Please copy out the entries below word for word, starting with the line that contains "Image resolution: width=830" and going on through the end of the entries, leaving the pictures out.
--- Data records Enclosed Below ---
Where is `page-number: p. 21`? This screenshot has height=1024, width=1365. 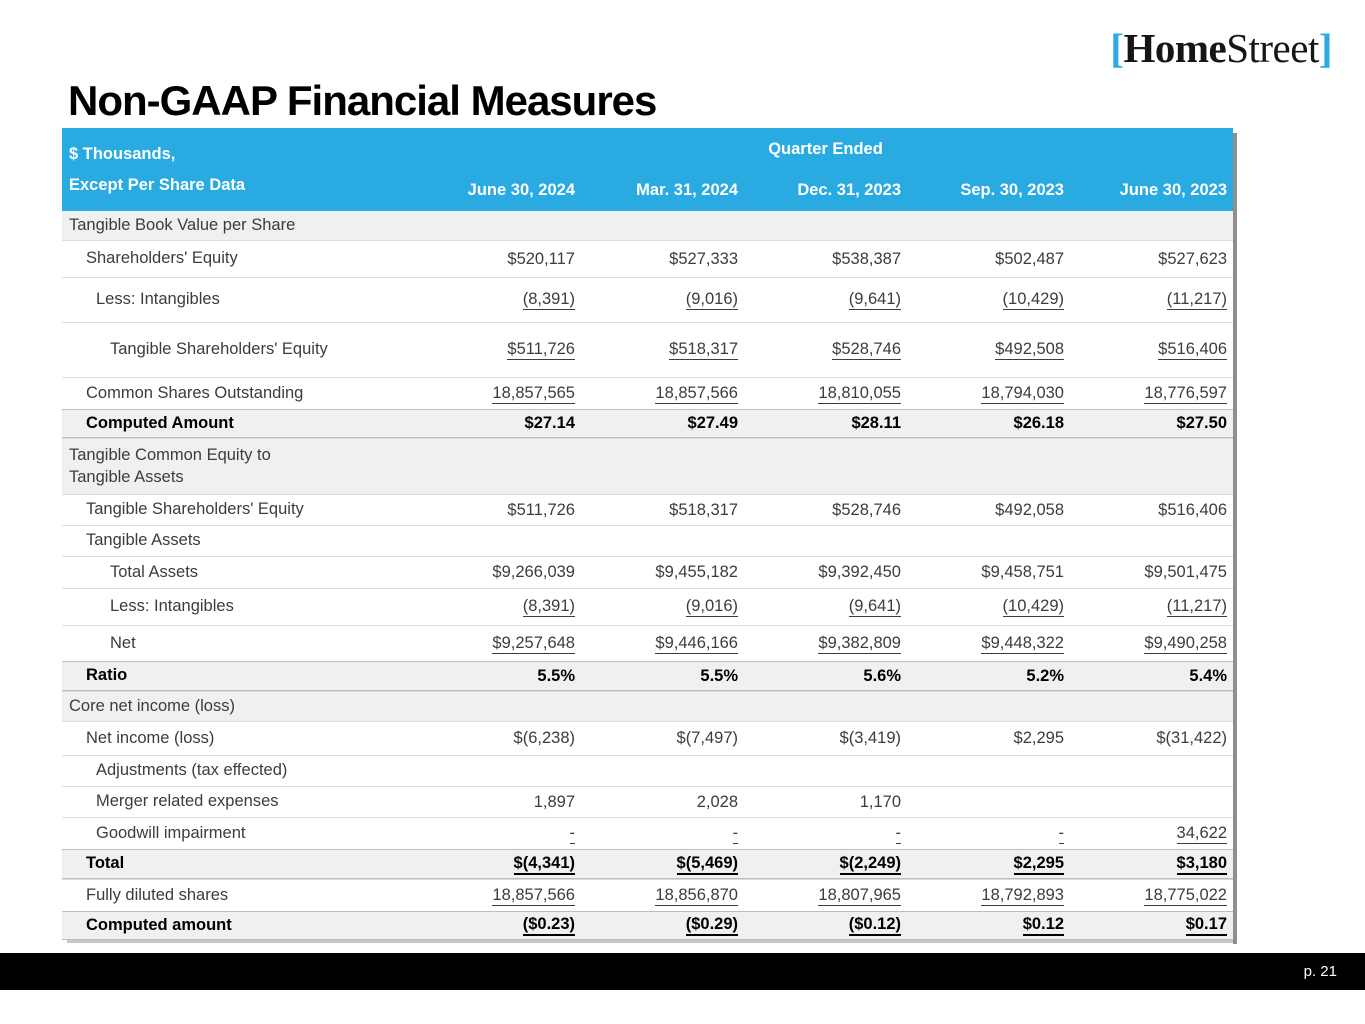 page-number: p. 21 is located at coordinates (1320, 972).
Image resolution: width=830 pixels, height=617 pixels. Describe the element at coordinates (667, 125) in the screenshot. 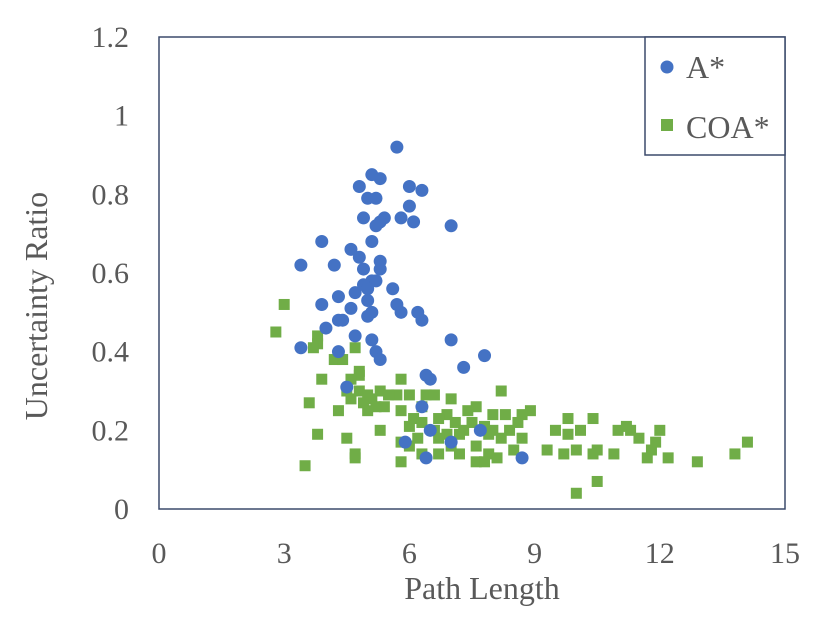

I see `legend-marker-coa-star` at that location.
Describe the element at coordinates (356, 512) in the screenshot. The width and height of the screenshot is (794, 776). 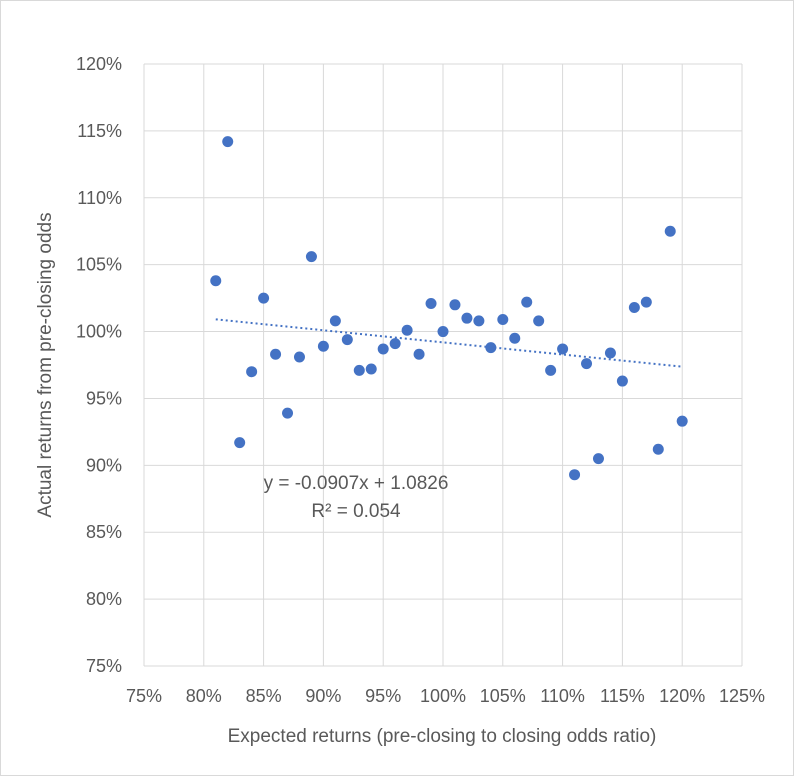
I see `trendline-r-squared: R² = 0.054` at that location.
--- End of Enclosed Data records ---
### Your response
Image resolution: width=830 pixels, height=617 pixels. Describe the element at coordinates (667, 125) in the screenshot. 

I see `legend-marker-coa-star` at that location.
Describe the element at coordinates (356, 512) in the screenshot. The width and height of the screenshot is (794, 776). 
I see `trendline-r-squared: R² = 0.054` at that location.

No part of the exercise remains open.